Thursday, January 28, 2010

Disaster on Legs

So, I haven't blogged in a really long time. I was actually thinking that I subconsciously gave up on it.
But I guess not.
I think I'm in the mood to blog now simply because I had a horrible day. This week has just been horrible, but I have maintained optimism until now.

I had a meltdown in math class today. My old friends from my harder, freshman year days came to visit - my tears.
I have realized that though I have been through child therapy when I was younger because I cried too much (& this really isn't an exaggeration - you should have seen me during elementary school) I still have a slight problem. Or not? Maybe it's completely natural.

The thing is, I cry when I am frustrated.
I cry when I am angry.
I cry when no one understands me.
Rarely do I cry when I'm sad. I just mope around a little.
It reminds me of the times of my childhood when I pretended for the longest time that I had constant dry eyes, which caused the sudden tears during class. No one but me knew the truth.
I absoultely hate that feeling when I am suddenly overwhelmed, my throat tightens, and I have no control. I feel weak.

So, anyways, I cried during Algebra 2/Trig class. Have I mentioned I'm a junior in high school?

Maybe I'm going about this the wrong way. Maybe this is healthy because I'm not doing something else to vent over my emotions. I'm not doing drugs, I'm not getting drunk, I'm not isolating myself and, most importantly, I'm not giving up.

Math has always been my hardest subject. Always. But there's still time. I can still get a good grade on the class. My dream college is counting on me. I can, because I must.

There's nothing I can really do about my crying situation. I don't consider myself really sensitive, just a human being who copes differently than most people.

[Collected data entries]
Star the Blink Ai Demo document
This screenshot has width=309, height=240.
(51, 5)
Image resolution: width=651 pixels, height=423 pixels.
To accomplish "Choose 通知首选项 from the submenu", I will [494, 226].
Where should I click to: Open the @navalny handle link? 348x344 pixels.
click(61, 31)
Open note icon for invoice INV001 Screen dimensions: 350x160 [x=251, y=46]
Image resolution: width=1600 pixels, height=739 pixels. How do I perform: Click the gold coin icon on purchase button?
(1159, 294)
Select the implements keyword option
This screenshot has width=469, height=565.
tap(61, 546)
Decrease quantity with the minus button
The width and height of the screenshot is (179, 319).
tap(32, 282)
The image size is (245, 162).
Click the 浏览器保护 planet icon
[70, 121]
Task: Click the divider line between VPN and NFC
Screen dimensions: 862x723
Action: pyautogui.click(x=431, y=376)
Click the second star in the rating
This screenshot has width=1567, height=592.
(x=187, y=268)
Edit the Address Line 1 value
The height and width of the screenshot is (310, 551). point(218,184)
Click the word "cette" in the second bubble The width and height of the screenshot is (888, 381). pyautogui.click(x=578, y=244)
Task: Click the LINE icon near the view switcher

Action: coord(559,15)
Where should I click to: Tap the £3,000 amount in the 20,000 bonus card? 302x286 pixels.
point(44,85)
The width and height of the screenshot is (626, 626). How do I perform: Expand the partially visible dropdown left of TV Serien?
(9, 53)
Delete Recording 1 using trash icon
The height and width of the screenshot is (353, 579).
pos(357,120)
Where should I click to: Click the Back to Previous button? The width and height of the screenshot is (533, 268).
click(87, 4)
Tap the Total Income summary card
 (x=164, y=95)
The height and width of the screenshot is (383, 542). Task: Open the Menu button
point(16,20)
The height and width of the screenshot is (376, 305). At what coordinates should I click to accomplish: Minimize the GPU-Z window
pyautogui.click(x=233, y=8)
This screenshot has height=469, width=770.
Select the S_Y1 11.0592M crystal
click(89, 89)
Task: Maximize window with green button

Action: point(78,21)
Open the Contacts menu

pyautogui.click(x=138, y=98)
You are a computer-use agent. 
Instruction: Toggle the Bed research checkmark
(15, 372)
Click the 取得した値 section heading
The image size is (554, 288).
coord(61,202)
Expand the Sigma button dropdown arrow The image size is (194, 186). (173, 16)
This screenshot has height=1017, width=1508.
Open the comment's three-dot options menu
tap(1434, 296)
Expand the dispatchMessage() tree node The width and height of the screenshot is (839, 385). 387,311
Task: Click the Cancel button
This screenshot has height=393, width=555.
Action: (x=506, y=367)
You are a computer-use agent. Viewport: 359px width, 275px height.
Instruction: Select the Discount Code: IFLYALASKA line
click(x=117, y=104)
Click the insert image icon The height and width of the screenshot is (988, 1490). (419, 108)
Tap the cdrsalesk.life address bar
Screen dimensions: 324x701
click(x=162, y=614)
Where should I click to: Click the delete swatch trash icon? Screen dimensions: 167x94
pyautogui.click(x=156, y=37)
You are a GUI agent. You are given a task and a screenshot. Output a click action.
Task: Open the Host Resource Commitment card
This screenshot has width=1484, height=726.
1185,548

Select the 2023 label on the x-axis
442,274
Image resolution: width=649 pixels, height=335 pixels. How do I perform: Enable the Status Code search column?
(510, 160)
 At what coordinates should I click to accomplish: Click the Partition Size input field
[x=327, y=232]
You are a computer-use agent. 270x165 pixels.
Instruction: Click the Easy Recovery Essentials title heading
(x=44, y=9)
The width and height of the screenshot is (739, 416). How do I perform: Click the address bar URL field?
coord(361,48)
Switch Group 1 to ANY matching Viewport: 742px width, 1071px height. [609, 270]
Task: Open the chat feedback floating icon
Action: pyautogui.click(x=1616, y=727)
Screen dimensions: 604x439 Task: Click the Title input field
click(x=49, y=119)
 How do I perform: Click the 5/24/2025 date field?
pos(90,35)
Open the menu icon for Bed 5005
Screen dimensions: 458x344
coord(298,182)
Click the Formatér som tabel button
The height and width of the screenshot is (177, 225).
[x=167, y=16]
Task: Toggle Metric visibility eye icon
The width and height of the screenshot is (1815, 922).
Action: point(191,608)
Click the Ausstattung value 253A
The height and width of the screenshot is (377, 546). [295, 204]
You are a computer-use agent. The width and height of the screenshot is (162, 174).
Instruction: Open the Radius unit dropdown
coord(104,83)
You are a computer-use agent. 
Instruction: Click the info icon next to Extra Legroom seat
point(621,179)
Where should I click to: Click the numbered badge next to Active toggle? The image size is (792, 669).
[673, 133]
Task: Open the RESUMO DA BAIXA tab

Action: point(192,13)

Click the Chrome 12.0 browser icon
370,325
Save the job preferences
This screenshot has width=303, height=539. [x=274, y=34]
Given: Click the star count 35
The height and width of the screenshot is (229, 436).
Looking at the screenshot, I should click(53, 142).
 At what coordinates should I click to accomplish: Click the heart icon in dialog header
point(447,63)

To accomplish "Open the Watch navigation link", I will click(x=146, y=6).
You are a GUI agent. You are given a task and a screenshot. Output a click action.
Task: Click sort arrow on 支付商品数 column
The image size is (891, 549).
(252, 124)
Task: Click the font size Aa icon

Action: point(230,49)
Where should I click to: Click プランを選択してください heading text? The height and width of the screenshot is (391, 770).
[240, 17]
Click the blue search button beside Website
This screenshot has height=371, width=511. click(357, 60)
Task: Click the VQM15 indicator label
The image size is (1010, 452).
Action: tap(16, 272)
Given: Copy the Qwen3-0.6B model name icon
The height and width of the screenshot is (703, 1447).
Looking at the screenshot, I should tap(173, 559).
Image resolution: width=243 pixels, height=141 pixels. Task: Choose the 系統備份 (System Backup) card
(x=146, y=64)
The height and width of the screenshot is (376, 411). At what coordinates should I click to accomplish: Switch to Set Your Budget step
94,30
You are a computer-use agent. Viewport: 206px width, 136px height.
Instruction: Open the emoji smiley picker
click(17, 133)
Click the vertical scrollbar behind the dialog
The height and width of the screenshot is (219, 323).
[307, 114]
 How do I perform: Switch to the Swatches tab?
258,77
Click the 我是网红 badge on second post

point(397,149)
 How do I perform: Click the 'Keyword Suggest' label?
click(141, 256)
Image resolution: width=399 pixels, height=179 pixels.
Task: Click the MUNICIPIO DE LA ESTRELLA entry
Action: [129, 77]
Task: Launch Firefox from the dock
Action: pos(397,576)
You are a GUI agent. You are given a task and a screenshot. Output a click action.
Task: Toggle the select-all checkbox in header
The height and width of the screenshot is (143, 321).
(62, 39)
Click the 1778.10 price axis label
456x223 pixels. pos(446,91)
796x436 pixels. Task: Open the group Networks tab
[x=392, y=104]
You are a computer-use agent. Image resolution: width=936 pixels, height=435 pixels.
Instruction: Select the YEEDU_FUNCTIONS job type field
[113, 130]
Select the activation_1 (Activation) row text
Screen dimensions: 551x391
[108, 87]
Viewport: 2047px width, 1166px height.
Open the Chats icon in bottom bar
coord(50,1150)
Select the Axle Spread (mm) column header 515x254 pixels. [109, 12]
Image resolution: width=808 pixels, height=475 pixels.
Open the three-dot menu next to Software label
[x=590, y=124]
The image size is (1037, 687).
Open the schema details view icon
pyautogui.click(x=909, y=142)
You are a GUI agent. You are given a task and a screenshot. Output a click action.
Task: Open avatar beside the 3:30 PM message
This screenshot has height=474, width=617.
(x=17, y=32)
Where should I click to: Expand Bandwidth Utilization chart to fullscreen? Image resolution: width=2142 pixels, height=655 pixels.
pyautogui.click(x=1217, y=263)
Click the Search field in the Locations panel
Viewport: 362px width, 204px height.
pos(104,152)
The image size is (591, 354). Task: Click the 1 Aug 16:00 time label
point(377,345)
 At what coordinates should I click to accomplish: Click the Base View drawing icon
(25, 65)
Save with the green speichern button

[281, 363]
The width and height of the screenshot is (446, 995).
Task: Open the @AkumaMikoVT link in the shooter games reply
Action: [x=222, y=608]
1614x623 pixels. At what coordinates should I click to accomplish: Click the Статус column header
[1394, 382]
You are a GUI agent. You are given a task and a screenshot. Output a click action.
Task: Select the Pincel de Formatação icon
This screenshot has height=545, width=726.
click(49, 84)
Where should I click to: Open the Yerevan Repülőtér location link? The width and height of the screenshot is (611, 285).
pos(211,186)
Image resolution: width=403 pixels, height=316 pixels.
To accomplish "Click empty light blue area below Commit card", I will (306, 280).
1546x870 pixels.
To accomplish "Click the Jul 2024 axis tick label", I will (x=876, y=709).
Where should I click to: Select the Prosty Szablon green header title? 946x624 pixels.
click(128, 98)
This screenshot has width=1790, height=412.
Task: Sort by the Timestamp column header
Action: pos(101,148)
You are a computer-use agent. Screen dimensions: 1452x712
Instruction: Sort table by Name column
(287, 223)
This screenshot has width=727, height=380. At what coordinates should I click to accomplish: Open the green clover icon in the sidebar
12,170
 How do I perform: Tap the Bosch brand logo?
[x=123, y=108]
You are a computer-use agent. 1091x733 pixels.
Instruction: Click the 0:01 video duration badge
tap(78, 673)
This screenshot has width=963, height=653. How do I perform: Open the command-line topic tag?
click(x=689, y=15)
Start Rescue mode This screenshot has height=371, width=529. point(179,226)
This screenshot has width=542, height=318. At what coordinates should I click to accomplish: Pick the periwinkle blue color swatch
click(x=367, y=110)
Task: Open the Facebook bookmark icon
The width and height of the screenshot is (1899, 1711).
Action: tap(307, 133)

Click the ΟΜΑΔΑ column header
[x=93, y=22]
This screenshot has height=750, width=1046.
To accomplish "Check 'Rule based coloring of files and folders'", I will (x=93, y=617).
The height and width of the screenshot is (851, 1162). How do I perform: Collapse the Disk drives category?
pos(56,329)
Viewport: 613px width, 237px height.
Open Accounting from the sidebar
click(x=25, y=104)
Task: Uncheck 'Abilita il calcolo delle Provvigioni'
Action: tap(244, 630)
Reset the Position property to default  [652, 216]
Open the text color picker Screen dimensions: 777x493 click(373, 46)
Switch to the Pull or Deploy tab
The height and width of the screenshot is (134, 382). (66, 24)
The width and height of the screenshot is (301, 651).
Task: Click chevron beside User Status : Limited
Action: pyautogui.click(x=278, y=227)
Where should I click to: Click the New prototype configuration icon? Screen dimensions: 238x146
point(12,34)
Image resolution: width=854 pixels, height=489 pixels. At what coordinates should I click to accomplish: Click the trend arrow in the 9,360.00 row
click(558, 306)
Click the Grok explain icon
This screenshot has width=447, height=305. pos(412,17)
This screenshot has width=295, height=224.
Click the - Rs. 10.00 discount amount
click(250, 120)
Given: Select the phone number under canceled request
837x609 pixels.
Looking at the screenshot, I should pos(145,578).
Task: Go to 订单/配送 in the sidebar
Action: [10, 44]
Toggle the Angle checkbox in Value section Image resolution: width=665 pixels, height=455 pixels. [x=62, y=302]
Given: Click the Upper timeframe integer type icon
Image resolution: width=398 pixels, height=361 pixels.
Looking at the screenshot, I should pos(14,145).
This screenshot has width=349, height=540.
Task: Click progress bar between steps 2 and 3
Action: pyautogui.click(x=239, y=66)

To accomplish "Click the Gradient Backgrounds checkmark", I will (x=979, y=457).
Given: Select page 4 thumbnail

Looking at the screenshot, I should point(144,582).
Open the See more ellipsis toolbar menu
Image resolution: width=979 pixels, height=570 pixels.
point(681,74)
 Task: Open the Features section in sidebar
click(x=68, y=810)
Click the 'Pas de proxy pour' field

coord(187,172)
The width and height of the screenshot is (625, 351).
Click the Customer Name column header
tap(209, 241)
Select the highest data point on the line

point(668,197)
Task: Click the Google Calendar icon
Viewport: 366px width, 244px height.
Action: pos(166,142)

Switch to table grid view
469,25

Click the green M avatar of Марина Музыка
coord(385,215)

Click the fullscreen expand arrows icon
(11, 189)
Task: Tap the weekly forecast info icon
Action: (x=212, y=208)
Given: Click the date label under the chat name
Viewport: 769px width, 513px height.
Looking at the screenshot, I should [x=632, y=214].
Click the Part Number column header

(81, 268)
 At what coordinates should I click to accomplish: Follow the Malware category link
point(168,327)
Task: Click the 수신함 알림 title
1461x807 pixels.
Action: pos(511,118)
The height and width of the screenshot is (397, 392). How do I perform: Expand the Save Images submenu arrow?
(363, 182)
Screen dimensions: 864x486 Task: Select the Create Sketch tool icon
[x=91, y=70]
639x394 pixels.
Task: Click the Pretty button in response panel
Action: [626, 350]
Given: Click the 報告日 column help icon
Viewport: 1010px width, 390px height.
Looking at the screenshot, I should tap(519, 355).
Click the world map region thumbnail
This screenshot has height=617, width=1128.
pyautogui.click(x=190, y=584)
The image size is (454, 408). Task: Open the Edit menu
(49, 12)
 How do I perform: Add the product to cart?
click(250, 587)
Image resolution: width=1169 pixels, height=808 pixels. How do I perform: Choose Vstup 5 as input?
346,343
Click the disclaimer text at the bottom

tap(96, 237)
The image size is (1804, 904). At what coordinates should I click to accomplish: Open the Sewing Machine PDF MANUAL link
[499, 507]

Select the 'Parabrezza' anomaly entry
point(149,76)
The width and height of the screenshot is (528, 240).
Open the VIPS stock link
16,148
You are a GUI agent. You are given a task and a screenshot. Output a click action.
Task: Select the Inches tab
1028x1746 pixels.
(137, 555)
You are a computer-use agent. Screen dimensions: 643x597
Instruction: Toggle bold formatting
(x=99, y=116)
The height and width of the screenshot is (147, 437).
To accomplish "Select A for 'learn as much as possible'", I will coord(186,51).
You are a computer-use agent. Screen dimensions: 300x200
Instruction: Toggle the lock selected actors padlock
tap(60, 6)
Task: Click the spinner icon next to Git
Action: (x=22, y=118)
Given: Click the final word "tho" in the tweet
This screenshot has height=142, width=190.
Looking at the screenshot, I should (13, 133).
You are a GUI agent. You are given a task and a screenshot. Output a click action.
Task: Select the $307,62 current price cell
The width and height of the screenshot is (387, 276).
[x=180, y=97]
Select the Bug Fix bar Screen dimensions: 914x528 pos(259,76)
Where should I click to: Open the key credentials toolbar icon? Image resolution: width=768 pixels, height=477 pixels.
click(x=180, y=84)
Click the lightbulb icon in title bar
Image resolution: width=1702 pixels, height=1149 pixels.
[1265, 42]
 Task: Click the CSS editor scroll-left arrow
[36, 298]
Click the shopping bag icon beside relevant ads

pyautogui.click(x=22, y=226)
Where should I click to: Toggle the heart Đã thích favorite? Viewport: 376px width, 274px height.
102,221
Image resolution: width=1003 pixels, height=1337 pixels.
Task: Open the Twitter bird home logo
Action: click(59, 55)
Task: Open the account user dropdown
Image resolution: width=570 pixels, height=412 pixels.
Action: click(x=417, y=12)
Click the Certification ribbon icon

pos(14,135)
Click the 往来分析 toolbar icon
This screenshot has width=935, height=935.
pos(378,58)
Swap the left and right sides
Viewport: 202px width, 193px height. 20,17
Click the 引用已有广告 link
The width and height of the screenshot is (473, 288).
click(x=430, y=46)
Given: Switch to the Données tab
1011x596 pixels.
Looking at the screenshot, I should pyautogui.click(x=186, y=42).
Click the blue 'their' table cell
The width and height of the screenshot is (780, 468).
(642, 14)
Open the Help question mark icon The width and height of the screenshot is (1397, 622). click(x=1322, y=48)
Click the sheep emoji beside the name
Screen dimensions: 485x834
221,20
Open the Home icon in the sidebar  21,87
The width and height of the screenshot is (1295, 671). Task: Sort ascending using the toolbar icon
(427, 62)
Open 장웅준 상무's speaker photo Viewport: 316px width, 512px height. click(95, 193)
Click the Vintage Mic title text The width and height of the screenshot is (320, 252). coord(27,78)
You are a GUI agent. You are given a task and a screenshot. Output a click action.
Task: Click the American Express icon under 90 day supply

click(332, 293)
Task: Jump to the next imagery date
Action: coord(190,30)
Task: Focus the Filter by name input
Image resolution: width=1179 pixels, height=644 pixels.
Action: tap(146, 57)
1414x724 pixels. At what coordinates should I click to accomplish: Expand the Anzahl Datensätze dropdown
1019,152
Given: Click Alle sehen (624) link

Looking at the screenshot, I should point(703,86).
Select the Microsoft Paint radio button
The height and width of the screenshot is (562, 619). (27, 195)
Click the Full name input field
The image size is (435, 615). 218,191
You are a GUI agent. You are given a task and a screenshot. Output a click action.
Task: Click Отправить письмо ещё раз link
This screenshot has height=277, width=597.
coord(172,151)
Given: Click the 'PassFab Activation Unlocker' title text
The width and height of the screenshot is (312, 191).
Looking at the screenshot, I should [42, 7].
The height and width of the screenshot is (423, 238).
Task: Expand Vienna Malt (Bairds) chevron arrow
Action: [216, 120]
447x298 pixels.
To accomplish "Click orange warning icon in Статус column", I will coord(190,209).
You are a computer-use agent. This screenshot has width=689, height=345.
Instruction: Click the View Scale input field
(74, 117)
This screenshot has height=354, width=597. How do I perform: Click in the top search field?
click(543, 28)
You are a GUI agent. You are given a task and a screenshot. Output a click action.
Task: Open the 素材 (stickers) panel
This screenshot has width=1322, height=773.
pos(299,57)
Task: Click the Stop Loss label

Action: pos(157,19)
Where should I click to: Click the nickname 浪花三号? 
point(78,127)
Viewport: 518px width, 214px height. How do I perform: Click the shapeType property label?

WORK TO COMPLETE:
Return the complete blog post about crying in math class, reproduced word for word.

ANSWER SECTION:
Thursday, January 28, 2010

Disaster on Legs

So, I haven't blogged in a really long time. I was actually thinking that I subconsciously gave up on it.
But I guess not.
I think I'm in the mood to blog now simply because I had a horrible day. This week has just been horrible, but I have maintained optimism until now.

I had a meltdown in math class today. My old friends from my harder, freshman year days came to visit - my tears.
I have realized that though I have been through child therapy when I was younger because I cried too much (& this really isn't an exaggeration - you should have seen me during elementary school) I still have a slight problem. Or not? Maybe it's completely natural.

The thing is, I cry when I am frustrated.
I cry when I am angry.
I cry when no one understands me.
Rarely do I cry when I'm sad. I just mope around a little.
It reminds me of the times of my childhood when I pretended for the longest time that I had constant dry eyes, which caused the sudden tears during class. No one but me knew the truth.
I absoultely hate that feeling when I am suddenly overwhelmed, my throat tightens, and I have no control. I feel weak.

So, anyways, I cried during Algebra 2/Trig class. Have I mentioned I'm a junior in high school?

Maybe I'm going about this the wrong way. Maybe this is healthy because I'm not doing something else to vent over my emotions. I'm not doing drugs, I'm not getting drunk, I'm not isolating myself and, most importantly, I'm not giving up.

Math has always been my hardest subject. Always. But there's still time. I can still get a good grade on the class. My dream college is counting on me. I can, because I must.

There's nothing I can really do about my crying situation. I don't consider myself really sensitive, just a human being who copes differently than most people.